**WORK INSTRUCTION:**
Wherever the string "first" shows up in the records below, return that line.

**RECORDS FOR THE EXERCISE:**
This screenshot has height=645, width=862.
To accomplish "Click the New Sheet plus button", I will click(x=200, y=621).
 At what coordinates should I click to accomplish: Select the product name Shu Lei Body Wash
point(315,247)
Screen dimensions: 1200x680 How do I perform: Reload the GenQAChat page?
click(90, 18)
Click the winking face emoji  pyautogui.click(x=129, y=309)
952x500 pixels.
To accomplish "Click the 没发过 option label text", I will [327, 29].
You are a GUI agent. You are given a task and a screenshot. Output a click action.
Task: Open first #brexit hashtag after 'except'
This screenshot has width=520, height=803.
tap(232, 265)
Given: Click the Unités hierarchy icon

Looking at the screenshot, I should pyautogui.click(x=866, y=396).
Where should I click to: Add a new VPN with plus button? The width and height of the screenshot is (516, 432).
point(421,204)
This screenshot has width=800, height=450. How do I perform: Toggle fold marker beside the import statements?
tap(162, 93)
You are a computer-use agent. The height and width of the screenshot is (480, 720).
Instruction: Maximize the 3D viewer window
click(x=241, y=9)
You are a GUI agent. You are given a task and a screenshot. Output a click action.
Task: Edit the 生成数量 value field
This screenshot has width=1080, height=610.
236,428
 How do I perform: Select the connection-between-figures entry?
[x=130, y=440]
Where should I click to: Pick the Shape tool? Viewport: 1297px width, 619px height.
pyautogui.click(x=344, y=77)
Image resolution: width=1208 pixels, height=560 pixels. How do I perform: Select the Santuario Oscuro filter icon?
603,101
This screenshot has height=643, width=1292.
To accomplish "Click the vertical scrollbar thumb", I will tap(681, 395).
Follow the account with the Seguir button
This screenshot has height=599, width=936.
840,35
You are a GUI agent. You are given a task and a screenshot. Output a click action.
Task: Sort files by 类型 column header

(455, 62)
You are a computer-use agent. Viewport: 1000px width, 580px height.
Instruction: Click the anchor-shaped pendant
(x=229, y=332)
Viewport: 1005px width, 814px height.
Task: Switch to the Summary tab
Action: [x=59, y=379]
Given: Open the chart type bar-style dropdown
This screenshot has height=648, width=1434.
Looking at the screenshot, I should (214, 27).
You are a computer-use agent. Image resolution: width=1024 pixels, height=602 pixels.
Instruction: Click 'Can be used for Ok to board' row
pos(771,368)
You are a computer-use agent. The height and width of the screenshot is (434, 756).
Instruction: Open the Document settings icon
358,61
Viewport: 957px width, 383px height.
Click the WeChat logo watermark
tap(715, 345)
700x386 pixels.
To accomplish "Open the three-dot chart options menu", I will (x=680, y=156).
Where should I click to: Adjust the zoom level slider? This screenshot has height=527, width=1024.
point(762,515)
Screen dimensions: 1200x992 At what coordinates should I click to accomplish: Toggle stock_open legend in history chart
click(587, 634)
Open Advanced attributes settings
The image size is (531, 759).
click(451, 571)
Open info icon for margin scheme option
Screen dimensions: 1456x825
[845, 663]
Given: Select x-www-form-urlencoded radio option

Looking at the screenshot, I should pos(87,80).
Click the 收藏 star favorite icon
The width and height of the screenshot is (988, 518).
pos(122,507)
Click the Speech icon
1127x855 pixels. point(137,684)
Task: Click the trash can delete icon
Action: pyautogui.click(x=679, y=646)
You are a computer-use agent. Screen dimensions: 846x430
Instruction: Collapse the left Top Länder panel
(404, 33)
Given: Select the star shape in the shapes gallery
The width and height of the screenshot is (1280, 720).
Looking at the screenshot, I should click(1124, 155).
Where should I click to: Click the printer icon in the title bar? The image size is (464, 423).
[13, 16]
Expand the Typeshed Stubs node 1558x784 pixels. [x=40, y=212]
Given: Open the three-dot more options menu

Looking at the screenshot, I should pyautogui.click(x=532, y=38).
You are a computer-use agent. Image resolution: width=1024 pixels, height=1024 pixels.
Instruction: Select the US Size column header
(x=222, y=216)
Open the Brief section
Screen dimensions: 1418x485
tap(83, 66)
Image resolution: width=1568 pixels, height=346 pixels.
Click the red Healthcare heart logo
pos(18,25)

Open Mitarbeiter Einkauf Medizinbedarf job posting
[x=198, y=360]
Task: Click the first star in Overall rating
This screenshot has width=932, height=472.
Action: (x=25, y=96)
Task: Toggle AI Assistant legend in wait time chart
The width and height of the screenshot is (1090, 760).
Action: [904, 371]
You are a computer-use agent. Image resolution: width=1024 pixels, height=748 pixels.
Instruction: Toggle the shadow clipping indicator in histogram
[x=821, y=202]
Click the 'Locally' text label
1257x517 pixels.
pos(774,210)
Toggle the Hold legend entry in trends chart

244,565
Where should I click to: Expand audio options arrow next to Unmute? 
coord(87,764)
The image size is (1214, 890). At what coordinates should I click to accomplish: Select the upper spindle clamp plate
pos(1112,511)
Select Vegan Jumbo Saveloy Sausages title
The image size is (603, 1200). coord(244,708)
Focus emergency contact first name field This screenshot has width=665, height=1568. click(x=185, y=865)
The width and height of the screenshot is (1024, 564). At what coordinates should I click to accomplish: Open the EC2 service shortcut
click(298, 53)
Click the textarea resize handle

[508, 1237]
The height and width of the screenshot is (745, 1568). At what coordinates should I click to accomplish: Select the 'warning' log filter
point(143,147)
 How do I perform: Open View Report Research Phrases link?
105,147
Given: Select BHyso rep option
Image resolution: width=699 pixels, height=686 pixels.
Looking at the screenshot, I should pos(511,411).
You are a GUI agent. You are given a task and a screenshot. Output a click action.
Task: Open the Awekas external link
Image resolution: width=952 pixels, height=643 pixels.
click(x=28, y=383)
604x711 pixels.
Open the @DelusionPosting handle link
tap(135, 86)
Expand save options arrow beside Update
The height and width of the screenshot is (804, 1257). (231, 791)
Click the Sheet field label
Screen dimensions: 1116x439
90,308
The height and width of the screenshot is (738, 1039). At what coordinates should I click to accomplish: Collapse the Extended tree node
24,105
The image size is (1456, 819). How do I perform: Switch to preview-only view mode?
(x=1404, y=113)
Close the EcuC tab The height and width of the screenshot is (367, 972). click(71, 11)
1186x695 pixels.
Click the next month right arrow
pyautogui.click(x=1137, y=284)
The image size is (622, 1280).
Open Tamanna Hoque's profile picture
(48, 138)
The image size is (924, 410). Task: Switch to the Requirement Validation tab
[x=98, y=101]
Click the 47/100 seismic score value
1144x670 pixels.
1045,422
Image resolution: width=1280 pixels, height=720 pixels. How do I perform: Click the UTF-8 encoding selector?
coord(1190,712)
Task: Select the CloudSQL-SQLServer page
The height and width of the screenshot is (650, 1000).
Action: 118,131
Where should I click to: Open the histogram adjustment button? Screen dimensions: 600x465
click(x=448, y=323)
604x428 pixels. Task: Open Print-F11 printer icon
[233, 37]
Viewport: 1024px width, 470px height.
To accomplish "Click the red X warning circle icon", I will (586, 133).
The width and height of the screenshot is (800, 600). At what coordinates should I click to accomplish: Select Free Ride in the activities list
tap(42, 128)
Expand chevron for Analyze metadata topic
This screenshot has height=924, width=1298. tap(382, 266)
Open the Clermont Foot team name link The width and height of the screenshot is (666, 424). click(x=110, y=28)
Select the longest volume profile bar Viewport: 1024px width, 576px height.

**TASK RESPONSE:**
Task: Open first #brexit hashtag after 'except'
Task: Click the first star in Overall rating
Focus emergency contact first name field This screenshot has width=665, height=1568. click(x=185, y=865)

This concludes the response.